I have an input_matrix which is scipy verion of sparse matrix in csr format. It’s a binary representation and consists of only 1’s and 0’s.
> input_matrix
<1500x24995 sparse matrix of type '<type 'numpy.float32'>'
with 1068434 stored elements in Compressed Sparse Row format>
I load it into a DataLoader using the below code:
cuda = torch.cuda.is_available()
kwargs = {'num_workers': 1, 'pin_memory': True} if cuda else {}
input_loader = DataLoader(input_matrix.toarray(), batch_size=32, shuffle=True, **kwargs)

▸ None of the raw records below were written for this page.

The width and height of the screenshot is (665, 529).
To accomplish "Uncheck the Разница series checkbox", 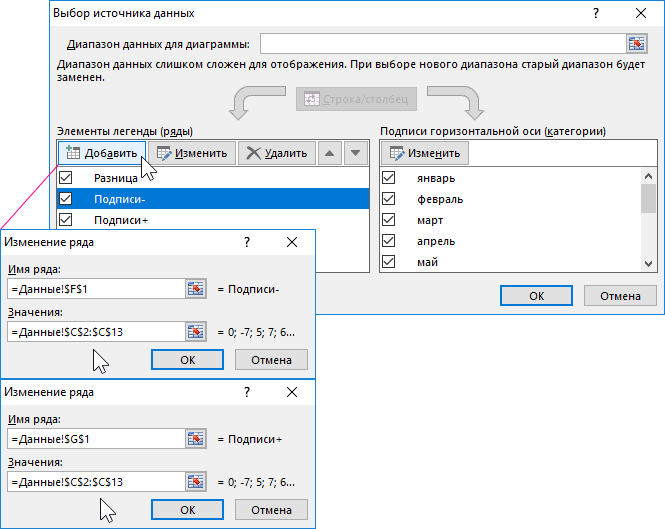I will click(x=66, y=177).
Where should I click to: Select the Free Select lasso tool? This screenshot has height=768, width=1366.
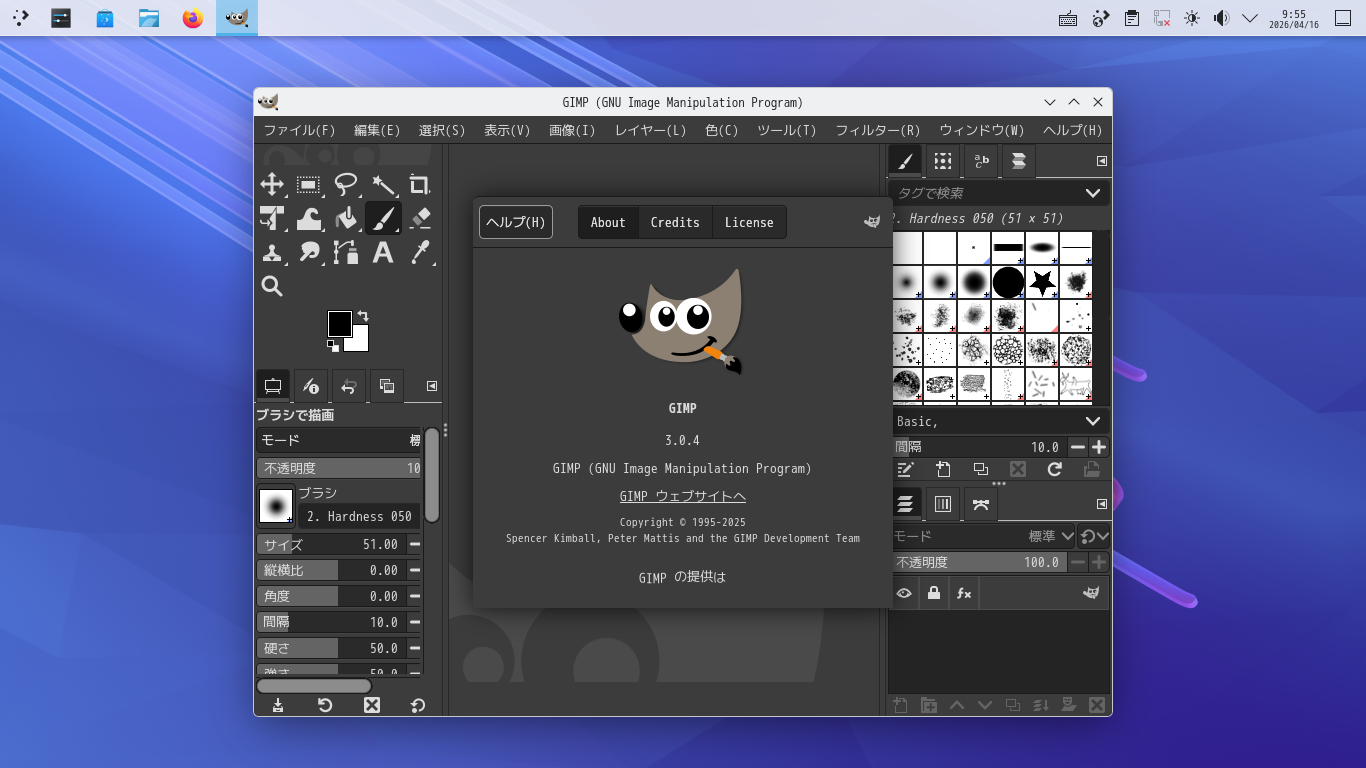click(x=346, y=184)
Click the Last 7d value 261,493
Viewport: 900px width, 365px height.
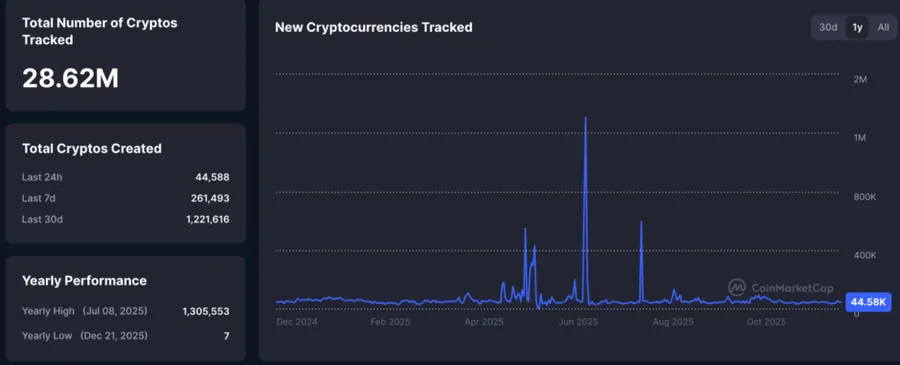210,198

Now when I check the input_loader in the interpreter, I see 0’s, 1’s and other values such as 2’s appearing.
> input_loader
1 1 1 ... 0 0 0
0 0 0 ... 0 0 0
0 1 1 ... 0 0 0
... ? ...
0 2 2 ... 0 0 0
0 0 0 ... 0 0 0
1 1 1 ... 0 0 0
[torch.FloatTensor of size 32x24995]
If it helps, when I convert the csr_matrix into tensor using torch.from_numpy(input_matrix) I donot see values other than 0’s and 1’s.
0 1 1 ... 0 0 0
0 0 0 ... 0 0 0
0 1 0 ... 0 0 0
... ? ...
1 1 1 ... 0 0 0
0 0 0 ... 0 0 0
1 1 1 ... 0 0 0
[torch.FloatTensor of size 1500x24995]
Is the method employed to load the data correct? If not can how to correctly load the data into dataloader.